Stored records
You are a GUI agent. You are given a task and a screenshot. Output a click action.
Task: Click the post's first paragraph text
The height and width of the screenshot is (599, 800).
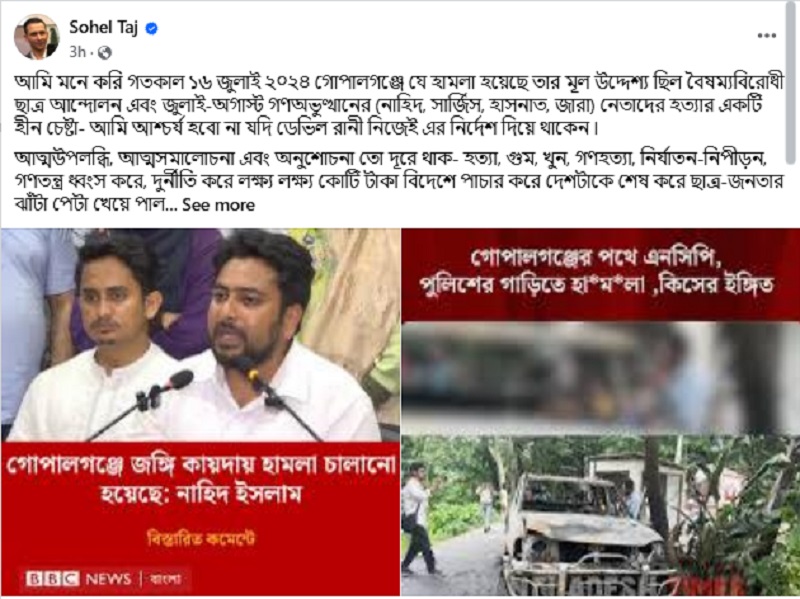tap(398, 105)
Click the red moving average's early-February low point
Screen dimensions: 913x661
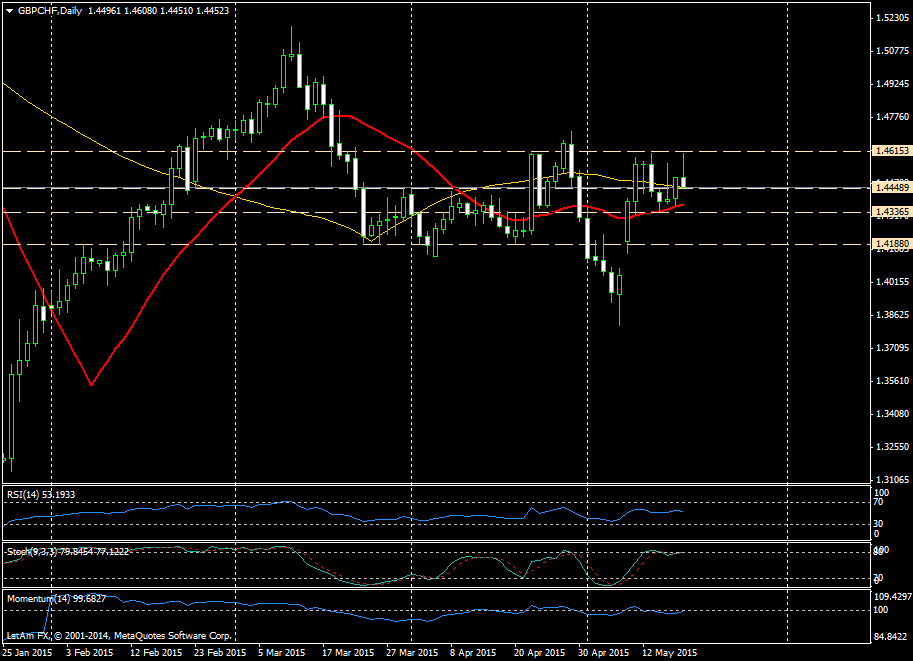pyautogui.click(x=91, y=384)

==

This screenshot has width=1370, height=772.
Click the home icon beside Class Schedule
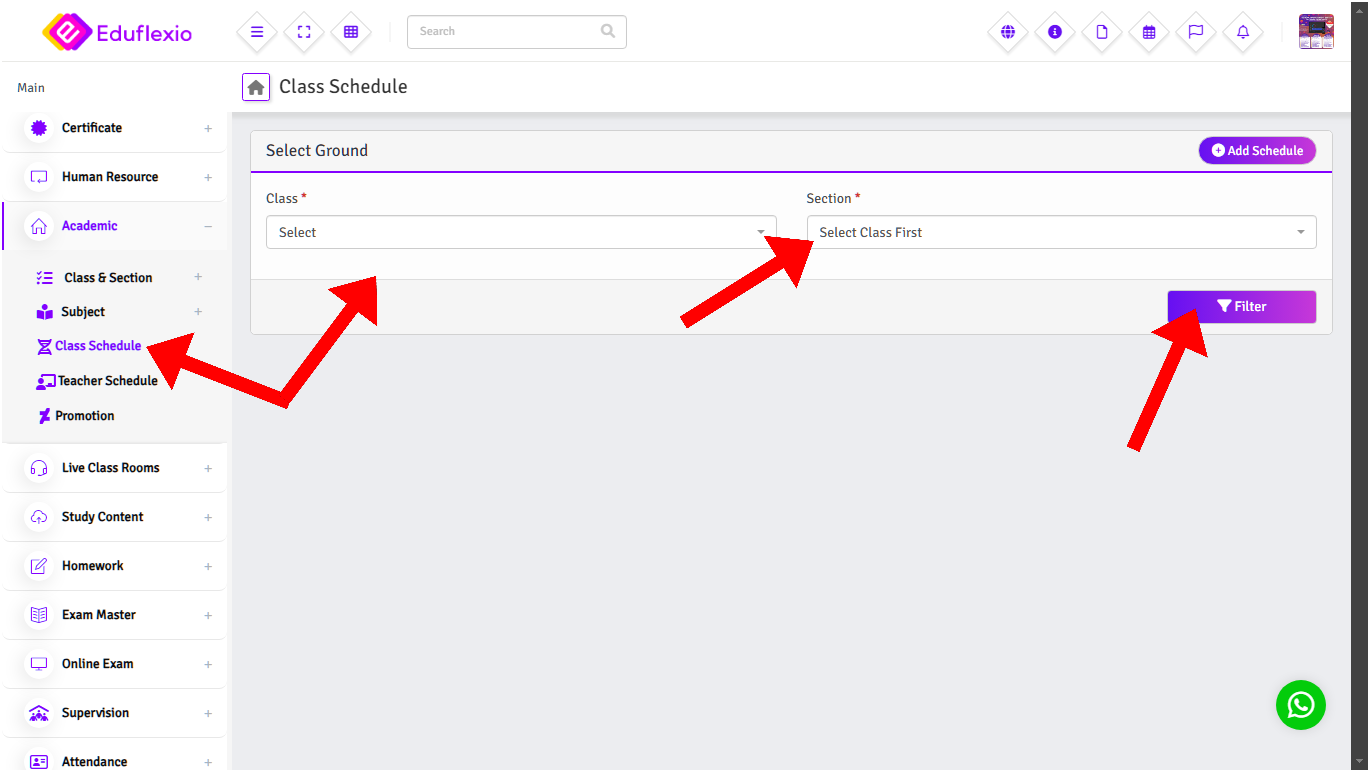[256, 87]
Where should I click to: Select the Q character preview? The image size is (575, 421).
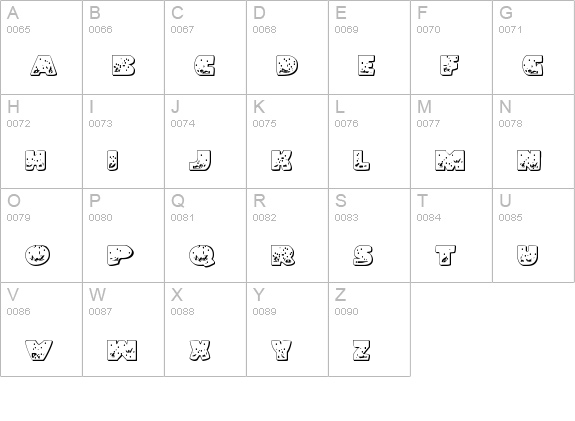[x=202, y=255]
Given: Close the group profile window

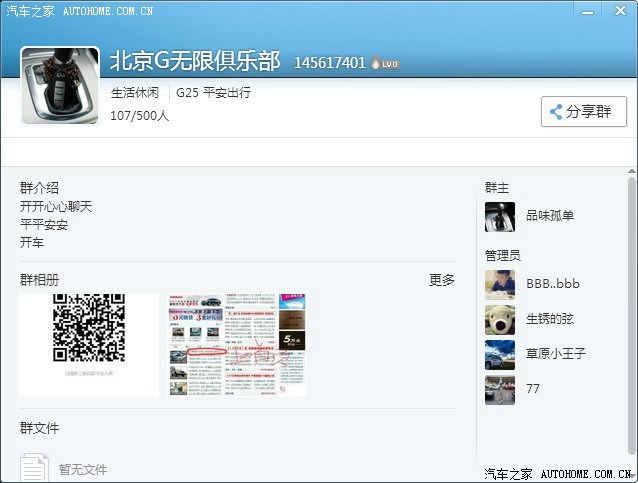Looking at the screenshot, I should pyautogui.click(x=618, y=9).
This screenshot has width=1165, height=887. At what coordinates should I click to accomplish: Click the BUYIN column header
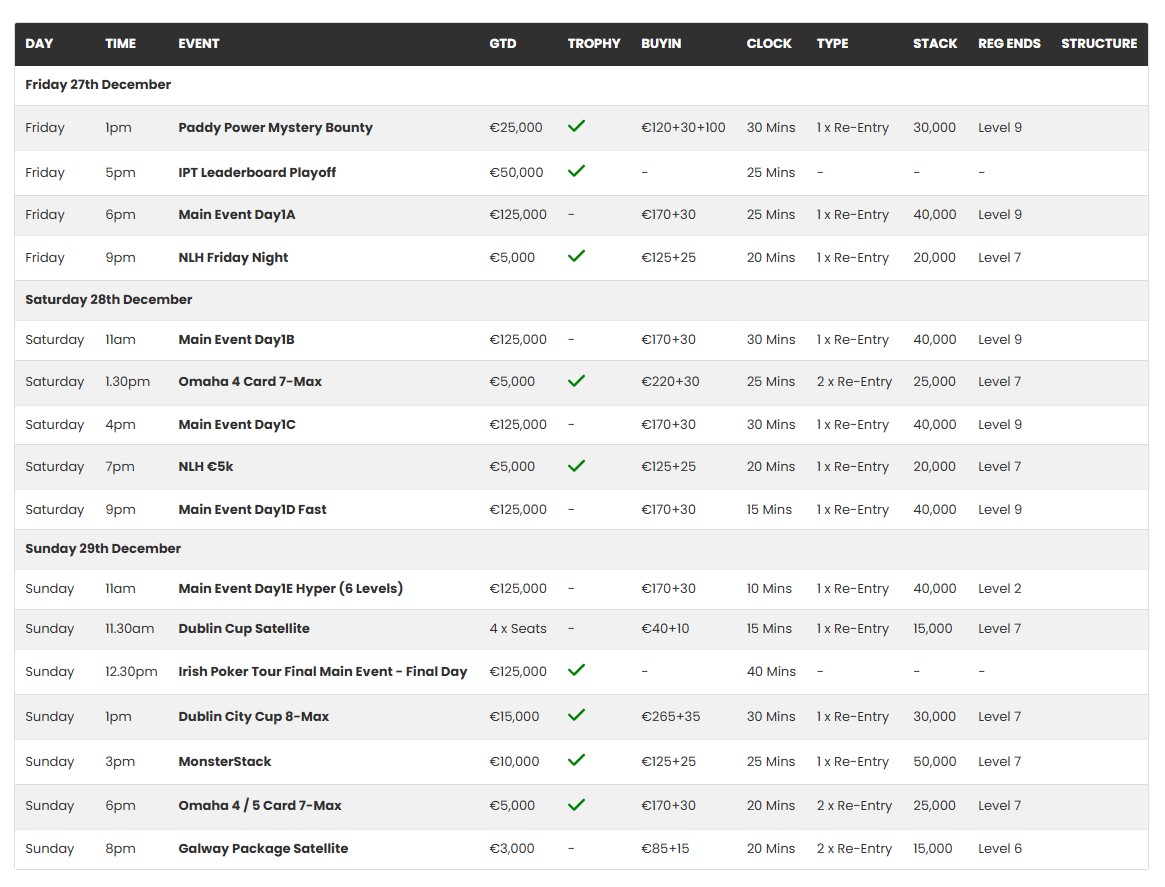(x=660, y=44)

# WHAT YOU SHOULD DO
Leave out every picture, and copy exactly the lines above starting at the one holding "You are a GUI" and ending at the one holding "Click the red", no more and no less.

# ANSWER BOX
You are a GUI agent. You are given a task and a screenshot. Output a click action.
Task: Click the post's first paragraph text
The height and width of the screenshot is (599, 800).
tap(398, 105)
Click the red moving average's early-February low point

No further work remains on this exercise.